When you are speaking with someone who is from a culture that prefers a lot of eye contact, be sure to keep looking at that person frequently while you are talking, even while you are wondering what to say next. You don’t need to use a piercing stare, a friendly gaze will do.

If it really bothers you to look directly into another person’s eyes, you can look at the person’s face without focusing solely on the eyes. If you gaze generally at the eyebrow area or the bridge of the nose, this is close enough to the eye region that you will appear to be looking at the person’s eyes. You may find that it eases your own discomfort if you let your vision go slightly out of focus.

Whenever you are in conversation with someone, keep the majority of your focus on the other person. If you glance around the room too much, or look too frequently at other people, your conversation partner may assume that you are bored, or that you are looking around for someone else you would rather talk with.

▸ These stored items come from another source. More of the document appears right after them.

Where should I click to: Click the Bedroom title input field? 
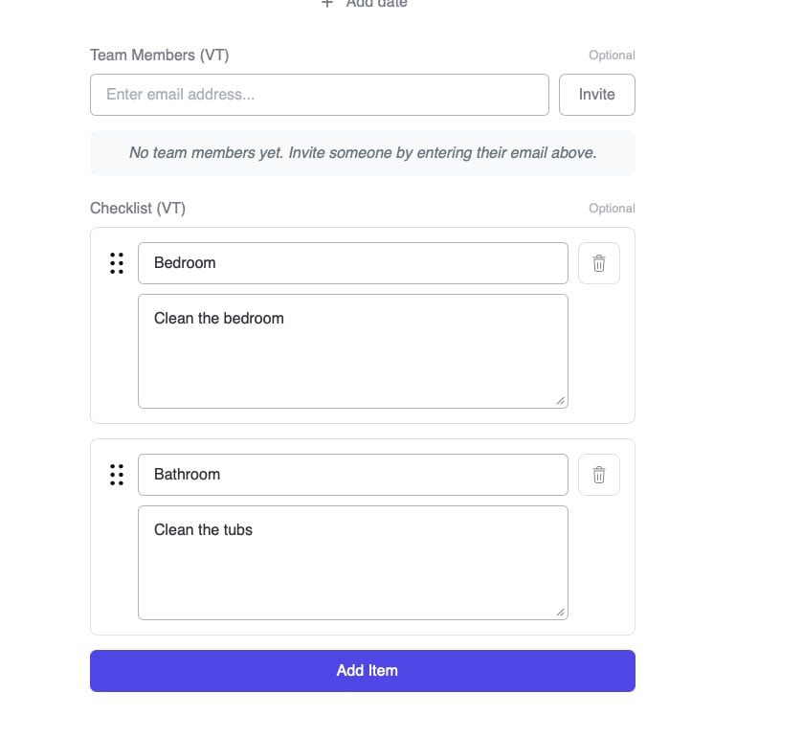coord(352,263)
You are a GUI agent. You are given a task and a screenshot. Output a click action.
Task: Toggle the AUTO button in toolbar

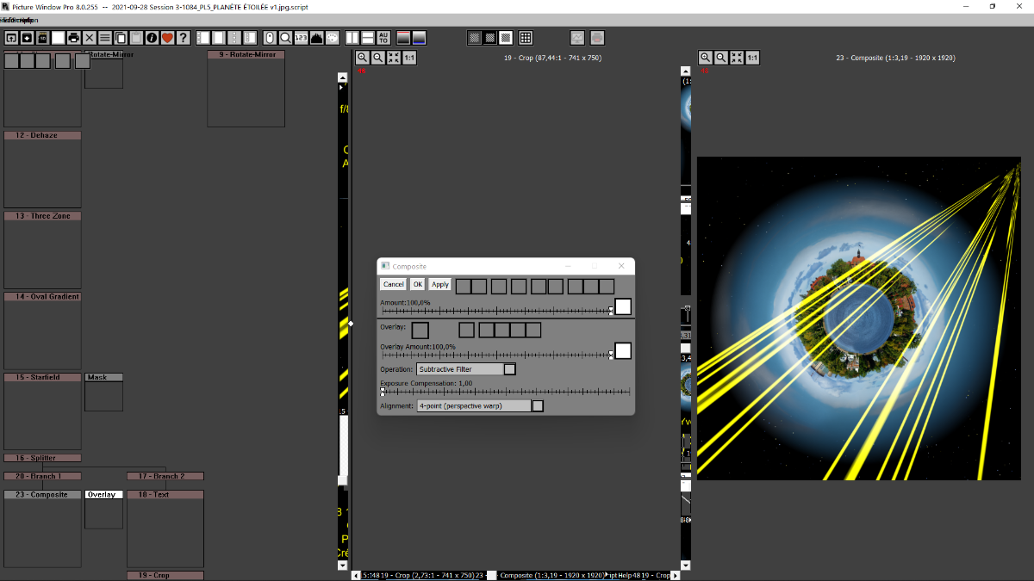[383, 38]
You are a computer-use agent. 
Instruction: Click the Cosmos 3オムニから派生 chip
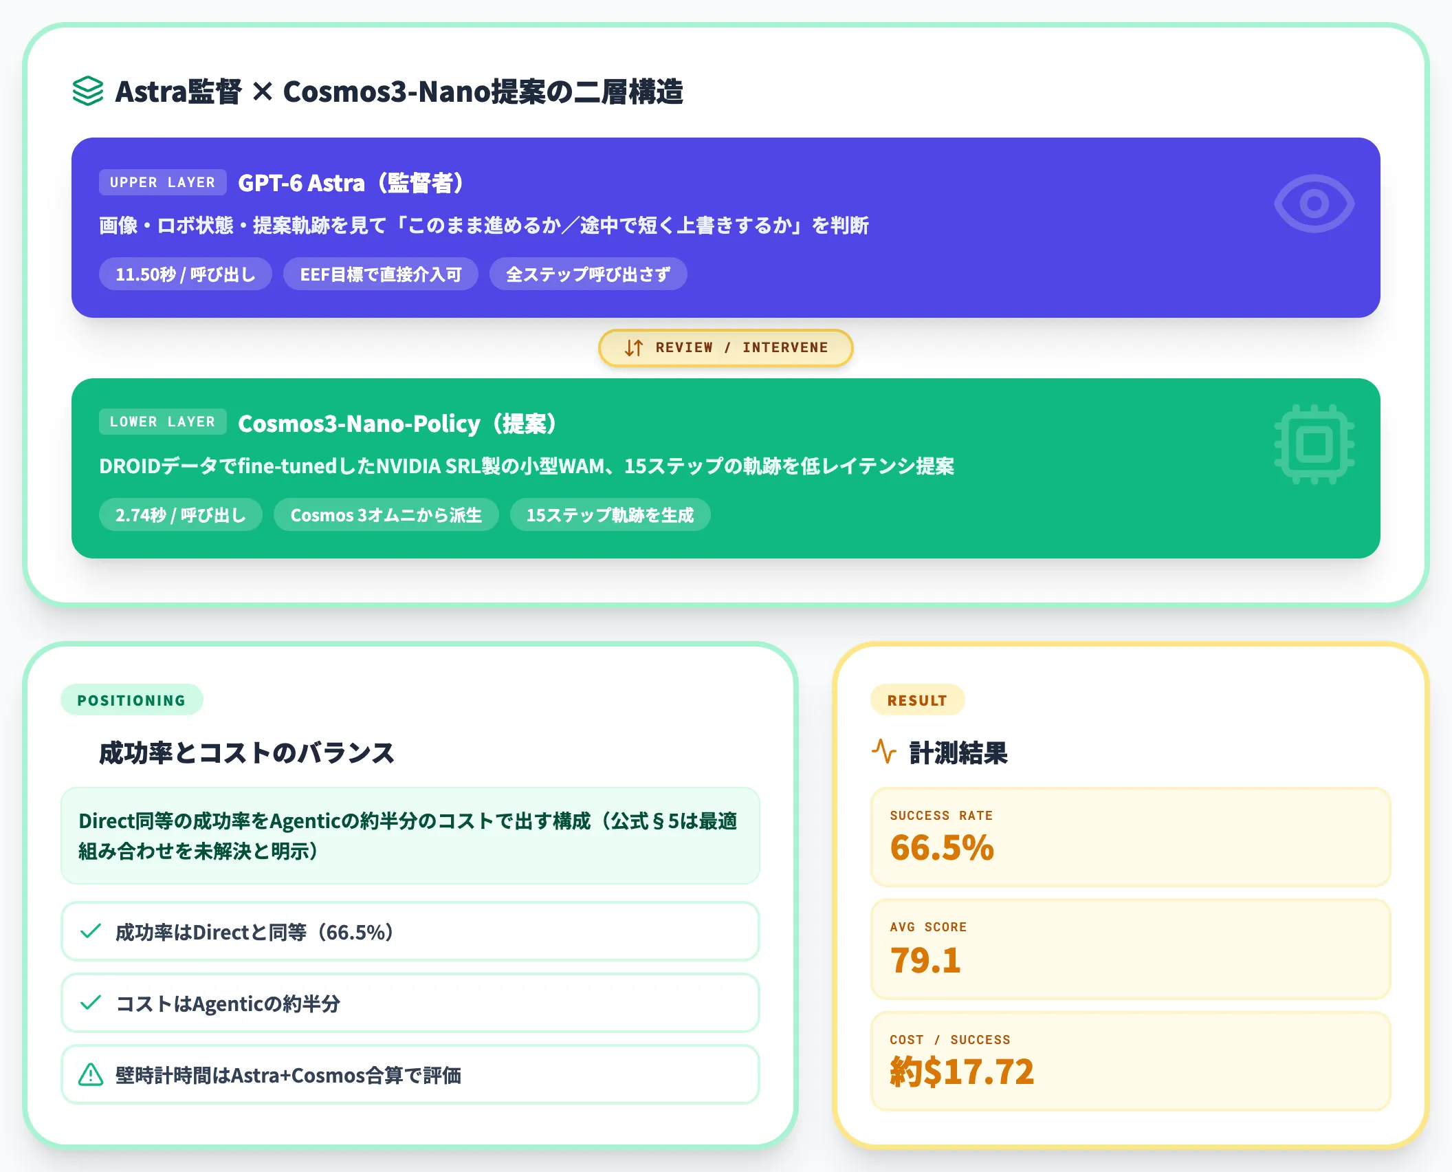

If you have difficulty knowing exactly how to make eye contact, you can benefit from practicing in front of a mirror, or with another person.

Don’t stare at other people too intensely however! A very intense, unblinking start can make your conversation partner feel very uncomfortable. It can be very unpleasant to be on the receiving end of an intense stare, particularly at close range.

You can lighten the impression you are making by smiling more often, nodding, and by gazing at the entire face as well as the eyes. In addition, you can frequently glance away for brief periods.

Practice looking at your conversation partner’s face while you speak, and mix in lots of smiles and nods, occasionally glancing away while you speak and while you listen.

This will show that you are friendly, interested and approachable.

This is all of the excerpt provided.